Page extract: Begin

Two Lovers is a 2008 American romantic drama film, taking its inspiration from Fyodor Dostoyevsky's 1848 short story "White Nights", which had already been turned into a film seven times, first by Luchino Visconti: Le Notti Bianche (1957). The film is directed by James Gray and stars Joaquin Phoenix, Gwyneth Paltrow, and Vinessa Shaw. It is set in the largely Russian Jewish neighborhood Brighton Beach in New York City, as was Gray's first film Little Odessa. Two Lovers premiered in competition at the 2008 Cannes Film Festival in May. The film was Gray's third to enter the competition at this festival. It was released on February 13, 2009.

Plot
Leonard Kraditor is walking along a bridge over a stream in Brooklyn, when suddenly he jumps into the water in an attempted suicide. He changes his mind and quickly walks home to his parents' apartment. His mother Ruth, seeing him dripping wet, tells her husband Reuben their son has tried it again and it becomes evident that Leonard has attempted suicide before.

Page extract: End
Information supplied: Begin

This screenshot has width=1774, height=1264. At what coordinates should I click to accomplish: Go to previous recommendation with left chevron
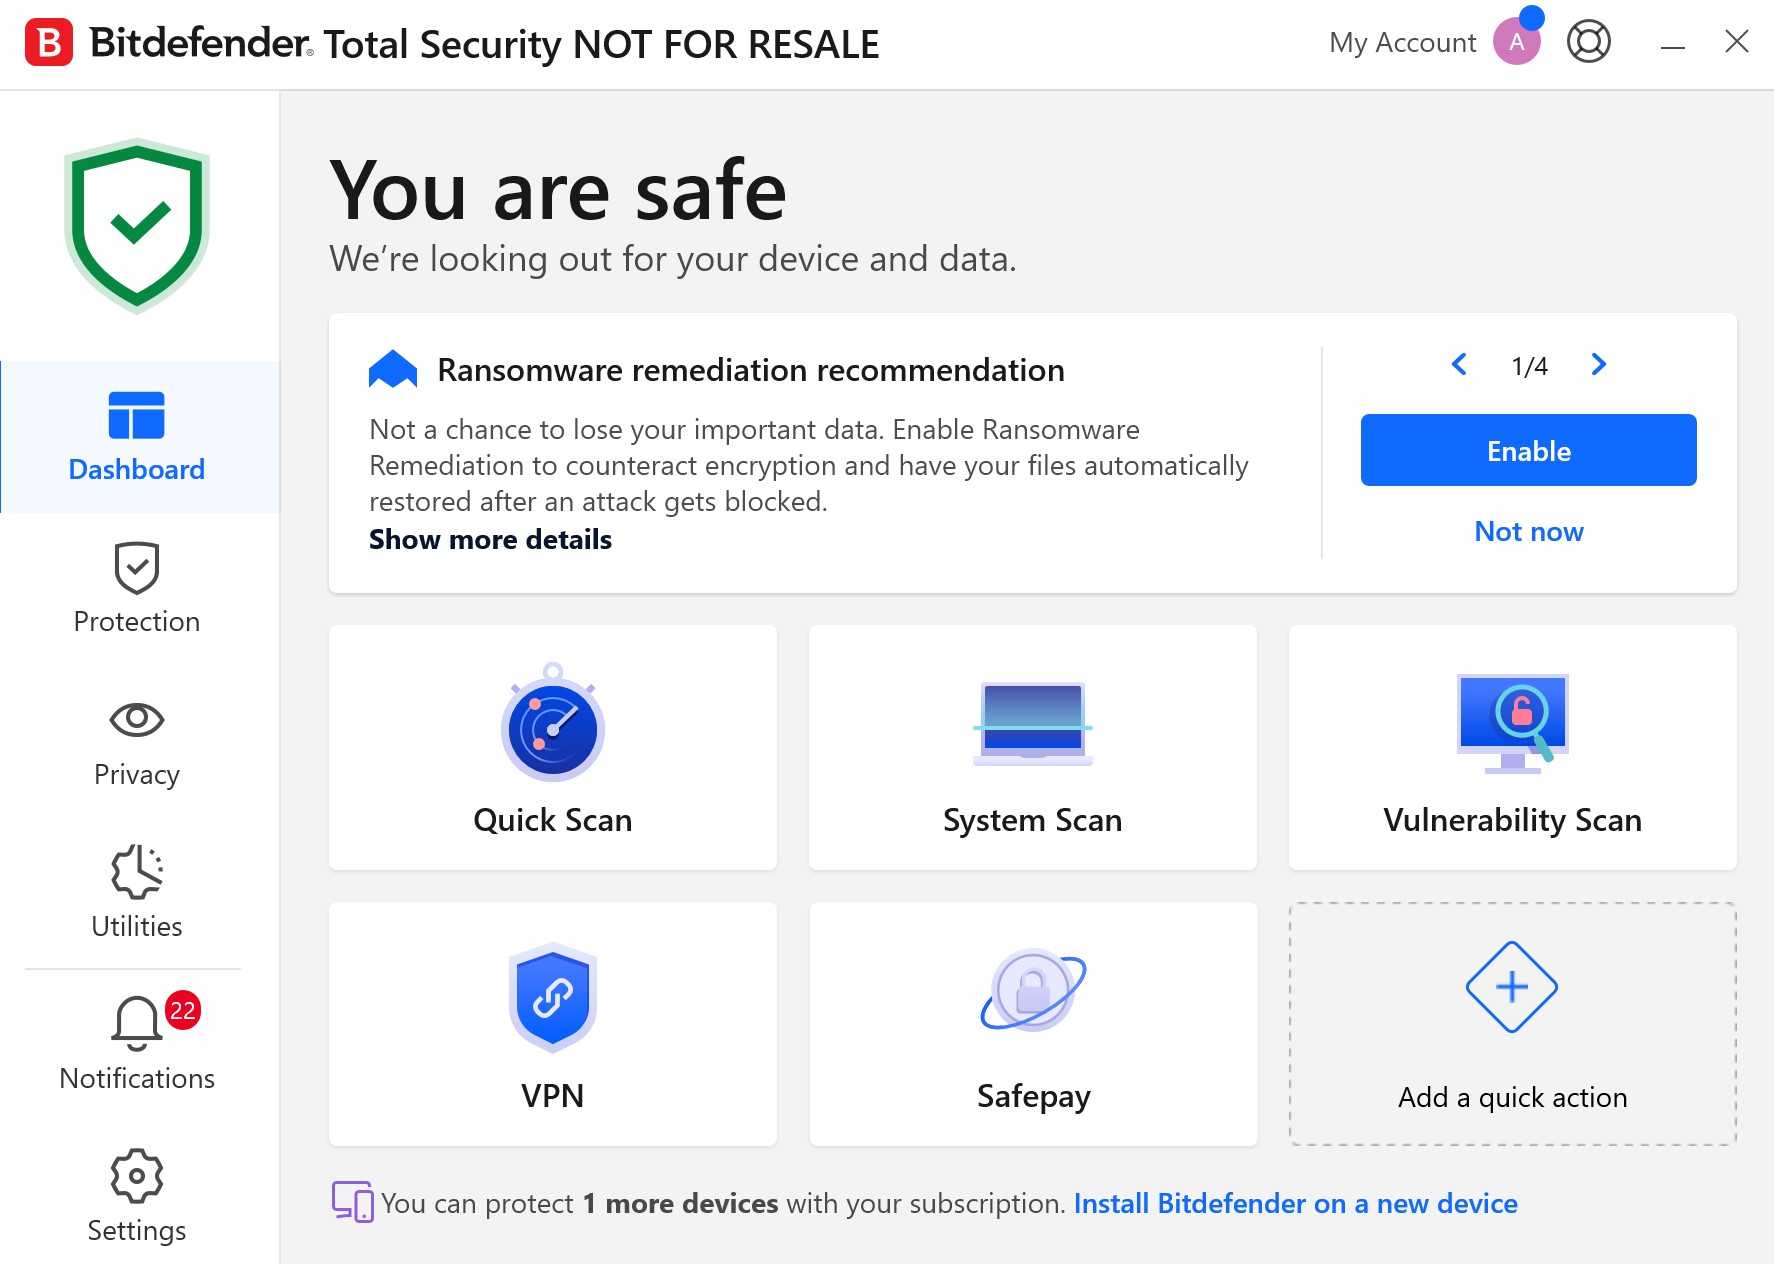point(1459,365)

Information supplied: End

## Activity 1
List the actors that the Two Lovers article above says star in the film.
## Activity 2
Reproduce the part of the Two Lovers article above starting at "Two Lovers is" and ending at "February 13, 2009.".

## Task response 1
Joaquin Phoenix, Gwyneth Paltrow, Vinessa Shaw

## Task response 2
Two Lovers is a 2008 American romantic drama film, taking its inspiration from Fyodor Dostoyevsky's 1848 short story "White Nights", which had already been turned into a film seven times, first by Luchino Visconti: Le Notti Bianche (1957). The film is directed by James Gray and stars Joaquin Phoenix, Gwyneth Paltrow, and Vinessa Shaw. It is set in the largely Russian Jewish neighborhood Brighton Beach in New York City, as was Gray's first film Little Odessa. Two Lovers premiered in competition at the 2008 Cannes Film Festival in May. The film was Gray's third to enter the competition at this festival. It was released on February 13, 2009.